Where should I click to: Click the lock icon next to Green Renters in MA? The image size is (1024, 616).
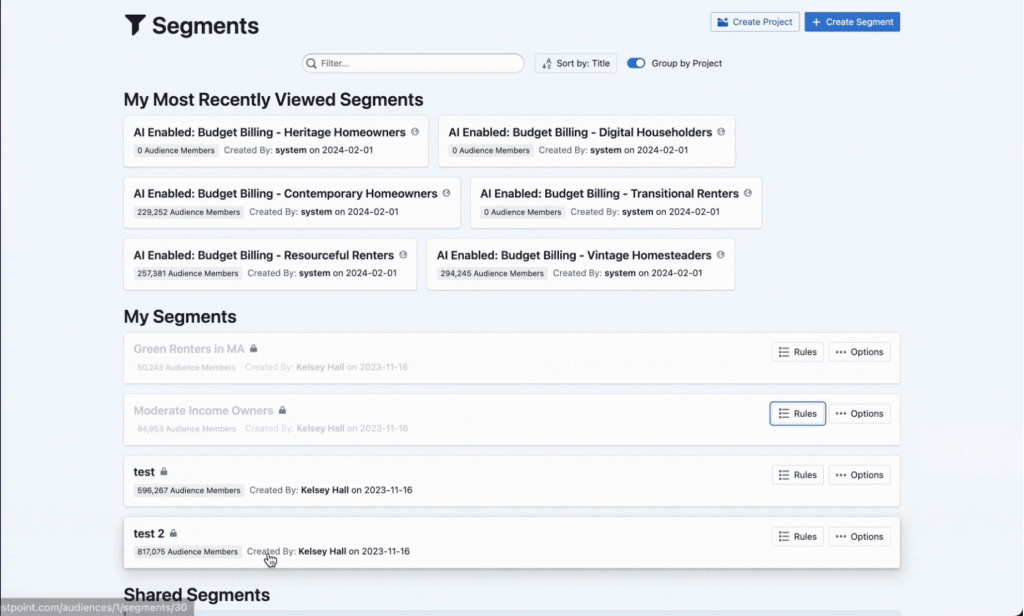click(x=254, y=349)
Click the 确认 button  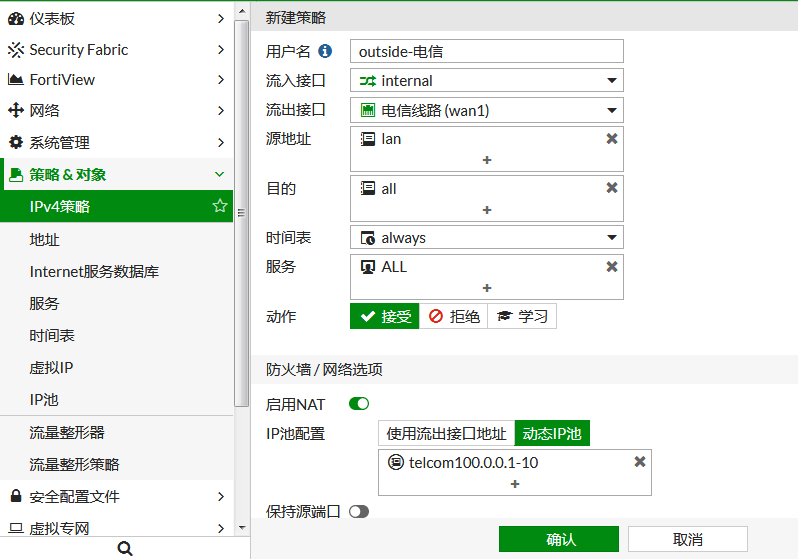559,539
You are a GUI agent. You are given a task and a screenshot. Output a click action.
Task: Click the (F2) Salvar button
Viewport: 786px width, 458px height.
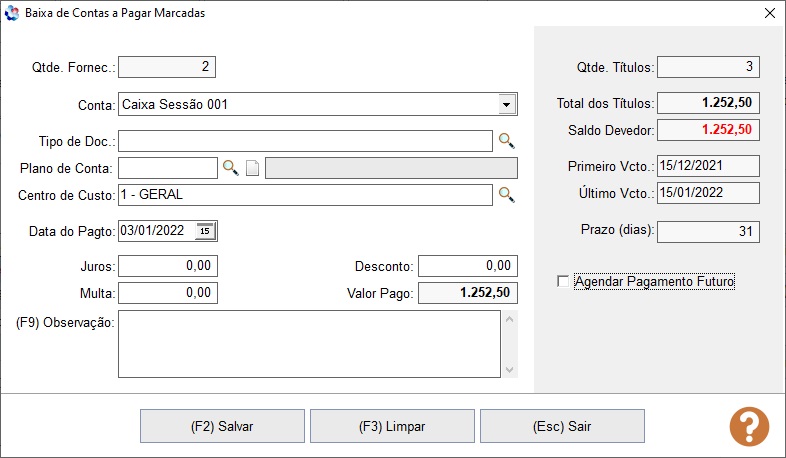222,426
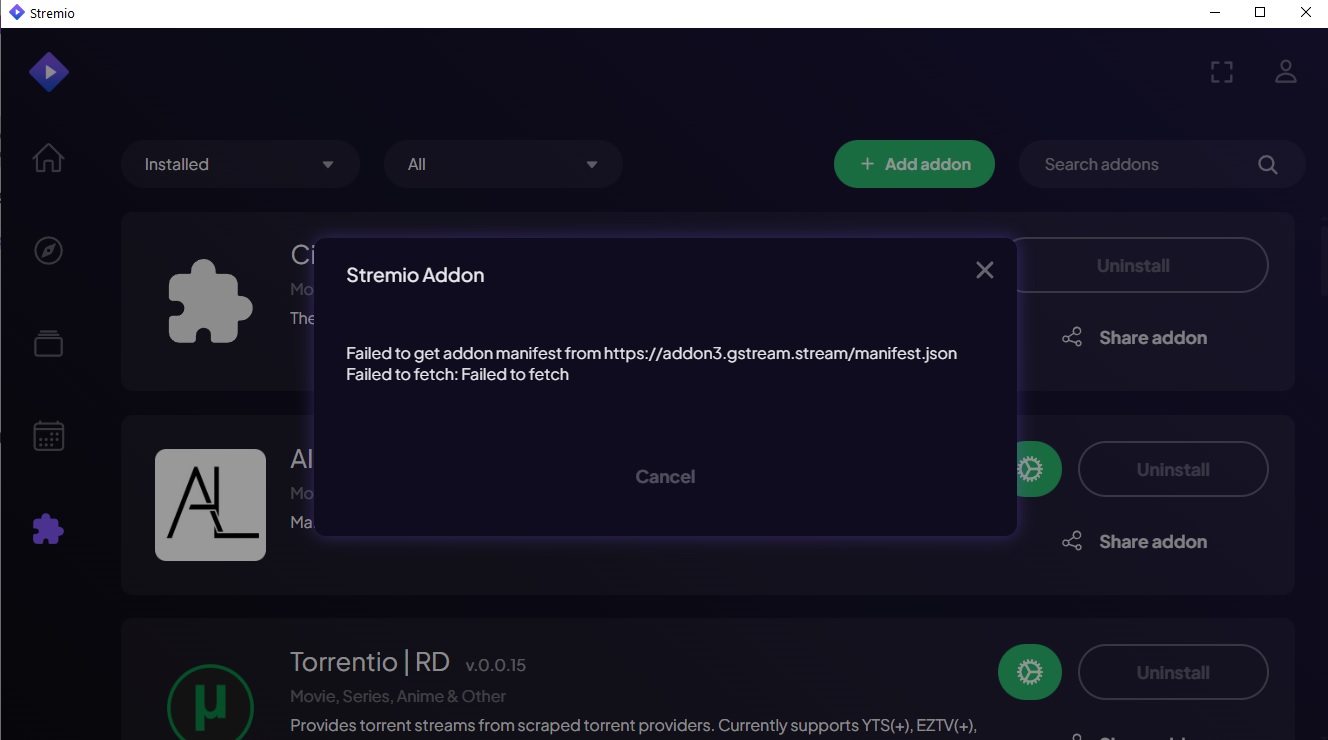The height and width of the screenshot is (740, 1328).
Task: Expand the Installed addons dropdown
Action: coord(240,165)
++++++
Extract the run of lines beginning with the line that holds "You are a GUI" and ending at the last line of the data, inclusive. Exclude any pictures from the copy.

You are a GUI agent. You are given a task and a screenshot. Output a click action.
Task: Click the (F2) Salvar button
Viewport: 786px width, 458px height.
222,426
The height and width of the screenshot is (740, 1328).
Task: Expand the Installed addons dropdown
Action: coord(240,165)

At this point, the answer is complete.